(DATA EXTRACT)
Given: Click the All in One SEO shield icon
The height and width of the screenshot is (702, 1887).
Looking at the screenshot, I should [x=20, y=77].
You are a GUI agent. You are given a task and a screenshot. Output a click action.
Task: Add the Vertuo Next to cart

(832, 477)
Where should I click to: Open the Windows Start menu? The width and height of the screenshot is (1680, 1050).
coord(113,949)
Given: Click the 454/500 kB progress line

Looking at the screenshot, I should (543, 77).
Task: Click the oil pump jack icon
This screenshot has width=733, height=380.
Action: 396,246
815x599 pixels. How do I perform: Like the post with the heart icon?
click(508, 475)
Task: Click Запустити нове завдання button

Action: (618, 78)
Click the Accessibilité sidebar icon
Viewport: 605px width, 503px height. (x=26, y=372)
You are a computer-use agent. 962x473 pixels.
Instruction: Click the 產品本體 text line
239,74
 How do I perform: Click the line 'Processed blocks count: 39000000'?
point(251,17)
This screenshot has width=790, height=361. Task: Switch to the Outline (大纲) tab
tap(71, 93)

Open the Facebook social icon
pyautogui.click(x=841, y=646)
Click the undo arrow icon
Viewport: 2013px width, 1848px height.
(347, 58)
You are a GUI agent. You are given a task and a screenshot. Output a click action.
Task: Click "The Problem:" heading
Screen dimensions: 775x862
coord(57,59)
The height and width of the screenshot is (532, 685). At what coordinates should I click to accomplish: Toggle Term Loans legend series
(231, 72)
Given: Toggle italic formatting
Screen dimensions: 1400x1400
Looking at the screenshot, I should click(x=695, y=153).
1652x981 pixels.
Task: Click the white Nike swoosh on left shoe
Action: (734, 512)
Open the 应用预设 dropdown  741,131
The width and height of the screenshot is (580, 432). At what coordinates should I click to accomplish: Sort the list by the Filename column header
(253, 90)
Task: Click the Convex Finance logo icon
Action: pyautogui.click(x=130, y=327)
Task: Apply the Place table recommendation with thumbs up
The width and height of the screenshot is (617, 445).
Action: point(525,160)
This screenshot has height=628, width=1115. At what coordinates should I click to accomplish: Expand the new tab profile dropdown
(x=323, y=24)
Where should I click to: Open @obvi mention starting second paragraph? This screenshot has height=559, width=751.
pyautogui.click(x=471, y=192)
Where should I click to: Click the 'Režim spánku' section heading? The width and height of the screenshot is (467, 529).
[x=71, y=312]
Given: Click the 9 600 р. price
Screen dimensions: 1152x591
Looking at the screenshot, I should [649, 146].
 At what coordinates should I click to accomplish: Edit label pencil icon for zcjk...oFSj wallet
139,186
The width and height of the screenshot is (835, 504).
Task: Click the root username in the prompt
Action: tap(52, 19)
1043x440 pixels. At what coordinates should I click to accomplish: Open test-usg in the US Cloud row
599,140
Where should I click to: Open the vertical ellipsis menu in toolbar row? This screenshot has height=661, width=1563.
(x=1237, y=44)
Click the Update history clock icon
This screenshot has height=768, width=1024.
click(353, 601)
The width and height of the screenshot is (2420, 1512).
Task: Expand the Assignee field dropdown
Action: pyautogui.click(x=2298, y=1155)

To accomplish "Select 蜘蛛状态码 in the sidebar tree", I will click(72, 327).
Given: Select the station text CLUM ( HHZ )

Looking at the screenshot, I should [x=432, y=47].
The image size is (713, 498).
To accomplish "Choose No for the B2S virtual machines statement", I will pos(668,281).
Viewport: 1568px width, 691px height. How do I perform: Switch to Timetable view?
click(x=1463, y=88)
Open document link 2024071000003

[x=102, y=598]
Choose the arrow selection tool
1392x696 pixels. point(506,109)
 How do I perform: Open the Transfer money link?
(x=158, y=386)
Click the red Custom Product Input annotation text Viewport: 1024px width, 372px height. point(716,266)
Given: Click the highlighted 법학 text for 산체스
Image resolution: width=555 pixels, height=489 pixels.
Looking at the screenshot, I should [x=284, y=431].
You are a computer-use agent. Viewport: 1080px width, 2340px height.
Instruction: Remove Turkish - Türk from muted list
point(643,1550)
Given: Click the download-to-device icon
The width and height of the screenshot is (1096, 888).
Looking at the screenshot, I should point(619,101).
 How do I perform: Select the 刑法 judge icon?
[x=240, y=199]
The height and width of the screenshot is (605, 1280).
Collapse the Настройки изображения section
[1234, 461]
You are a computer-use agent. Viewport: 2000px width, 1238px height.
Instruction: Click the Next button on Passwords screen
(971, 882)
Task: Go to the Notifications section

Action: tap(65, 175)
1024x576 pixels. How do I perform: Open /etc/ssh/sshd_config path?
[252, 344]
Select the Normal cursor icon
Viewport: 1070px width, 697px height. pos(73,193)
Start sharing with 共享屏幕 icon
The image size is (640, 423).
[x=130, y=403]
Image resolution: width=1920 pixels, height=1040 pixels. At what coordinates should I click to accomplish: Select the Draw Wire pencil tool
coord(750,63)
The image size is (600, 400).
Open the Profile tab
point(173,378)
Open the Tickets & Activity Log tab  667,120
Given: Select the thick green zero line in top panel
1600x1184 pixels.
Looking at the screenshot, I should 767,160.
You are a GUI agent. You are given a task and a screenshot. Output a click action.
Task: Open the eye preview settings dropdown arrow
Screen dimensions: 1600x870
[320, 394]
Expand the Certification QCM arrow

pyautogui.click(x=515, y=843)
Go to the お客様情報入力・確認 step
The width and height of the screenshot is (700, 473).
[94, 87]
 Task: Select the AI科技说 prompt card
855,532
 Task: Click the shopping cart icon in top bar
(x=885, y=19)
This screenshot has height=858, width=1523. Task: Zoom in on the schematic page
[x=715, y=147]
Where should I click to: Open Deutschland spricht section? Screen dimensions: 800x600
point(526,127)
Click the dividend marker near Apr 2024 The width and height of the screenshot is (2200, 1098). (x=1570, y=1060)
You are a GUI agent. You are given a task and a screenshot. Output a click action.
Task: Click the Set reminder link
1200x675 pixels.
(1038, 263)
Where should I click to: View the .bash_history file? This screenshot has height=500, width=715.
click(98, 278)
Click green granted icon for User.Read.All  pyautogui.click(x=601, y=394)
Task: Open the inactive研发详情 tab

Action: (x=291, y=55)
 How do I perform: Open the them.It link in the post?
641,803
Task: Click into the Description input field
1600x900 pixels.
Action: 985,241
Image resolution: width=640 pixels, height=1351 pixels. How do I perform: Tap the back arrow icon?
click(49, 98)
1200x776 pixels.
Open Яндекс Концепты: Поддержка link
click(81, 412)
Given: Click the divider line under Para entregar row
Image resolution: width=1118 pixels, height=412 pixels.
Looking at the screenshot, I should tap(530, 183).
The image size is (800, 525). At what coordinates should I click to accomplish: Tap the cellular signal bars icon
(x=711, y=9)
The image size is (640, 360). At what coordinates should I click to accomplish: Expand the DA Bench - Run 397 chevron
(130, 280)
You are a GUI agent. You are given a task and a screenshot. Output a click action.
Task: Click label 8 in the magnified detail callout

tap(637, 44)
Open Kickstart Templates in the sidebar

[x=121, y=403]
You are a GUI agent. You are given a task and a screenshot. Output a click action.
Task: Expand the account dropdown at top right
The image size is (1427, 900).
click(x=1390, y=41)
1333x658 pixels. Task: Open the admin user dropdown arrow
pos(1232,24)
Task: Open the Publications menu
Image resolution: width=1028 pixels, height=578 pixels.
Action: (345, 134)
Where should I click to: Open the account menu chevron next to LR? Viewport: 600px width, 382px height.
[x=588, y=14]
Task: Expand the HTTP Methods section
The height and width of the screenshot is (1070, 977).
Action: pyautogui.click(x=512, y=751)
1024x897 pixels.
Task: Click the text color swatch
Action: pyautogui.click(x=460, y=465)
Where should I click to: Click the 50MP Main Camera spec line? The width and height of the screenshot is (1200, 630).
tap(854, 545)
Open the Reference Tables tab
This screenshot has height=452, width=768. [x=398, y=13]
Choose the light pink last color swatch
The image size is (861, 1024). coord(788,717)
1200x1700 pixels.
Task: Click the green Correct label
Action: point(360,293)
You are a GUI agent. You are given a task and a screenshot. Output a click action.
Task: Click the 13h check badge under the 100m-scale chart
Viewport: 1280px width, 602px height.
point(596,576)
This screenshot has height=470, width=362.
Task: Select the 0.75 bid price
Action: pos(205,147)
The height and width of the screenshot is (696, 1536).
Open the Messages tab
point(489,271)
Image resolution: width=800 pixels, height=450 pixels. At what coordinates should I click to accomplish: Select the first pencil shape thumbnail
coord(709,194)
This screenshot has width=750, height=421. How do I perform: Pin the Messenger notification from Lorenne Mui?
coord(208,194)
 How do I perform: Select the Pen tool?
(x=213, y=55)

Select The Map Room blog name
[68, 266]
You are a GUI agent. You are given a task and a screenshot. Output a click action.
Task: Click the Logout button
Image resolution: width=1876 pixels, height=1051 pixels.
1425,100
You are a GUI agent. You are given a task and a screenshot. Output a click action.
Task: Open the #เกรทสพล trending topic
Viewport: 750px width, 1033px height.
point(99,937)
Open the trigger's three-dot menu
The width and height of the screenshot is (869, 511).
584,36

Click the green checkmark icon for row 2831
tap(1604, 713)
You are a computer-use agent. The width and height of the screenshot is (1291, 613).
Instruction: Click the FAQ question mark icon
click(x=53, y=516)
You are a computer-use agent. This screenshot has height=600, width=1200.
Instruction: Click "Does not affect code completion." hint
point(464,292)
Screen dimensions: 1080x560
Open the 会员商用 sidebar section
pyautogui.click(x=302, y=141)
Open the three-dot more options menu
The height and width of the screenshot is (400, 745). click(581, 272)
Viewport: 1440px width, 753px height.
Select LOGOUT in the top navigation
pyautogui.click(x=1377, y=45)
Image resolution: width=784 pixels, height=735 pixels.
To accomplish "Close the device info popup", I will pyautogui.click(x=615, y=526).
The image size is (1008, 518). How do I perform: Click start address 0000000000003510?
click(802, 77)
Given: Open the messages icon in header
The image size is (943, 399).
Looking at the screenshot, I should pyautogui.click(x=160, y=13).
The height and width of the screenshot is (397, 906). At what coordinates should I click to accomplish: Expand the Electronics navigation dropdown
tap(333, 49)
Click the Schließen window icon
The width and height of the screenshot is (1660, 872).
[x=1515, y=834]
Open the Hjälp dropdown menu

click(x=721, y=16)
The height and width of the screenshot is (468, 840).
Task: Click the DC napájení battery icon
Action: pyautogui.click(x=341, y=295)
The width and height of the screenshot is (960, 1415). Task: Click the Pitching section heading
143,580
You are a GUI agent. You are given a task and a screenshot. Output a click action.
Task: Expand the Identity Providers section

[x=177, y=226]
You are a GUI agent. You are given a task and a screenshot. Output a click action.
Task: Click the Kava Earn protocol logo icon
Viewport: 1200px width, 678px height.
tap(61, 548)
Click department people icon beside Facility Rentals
(End DATA EXTRACT)
→ **PROBLEM DETAILS**: Within the data above, the span starting at the line containing "Screen dimensions: 1080x560" and ending at the line containing "Viewport: 1440px width, 753px height." is to be retyped exactly, with no other lines.

→ **TASK ANSWER**:
Screen dimensions: 1080x560
Open the 会员商用 sidebar section
pyautogui.click(x=302, y=141)
Open the three-dot more options menu
The height and width of the screenshot is (400, 745). click(581, 272)
Viewport: 1440px width, 753px height.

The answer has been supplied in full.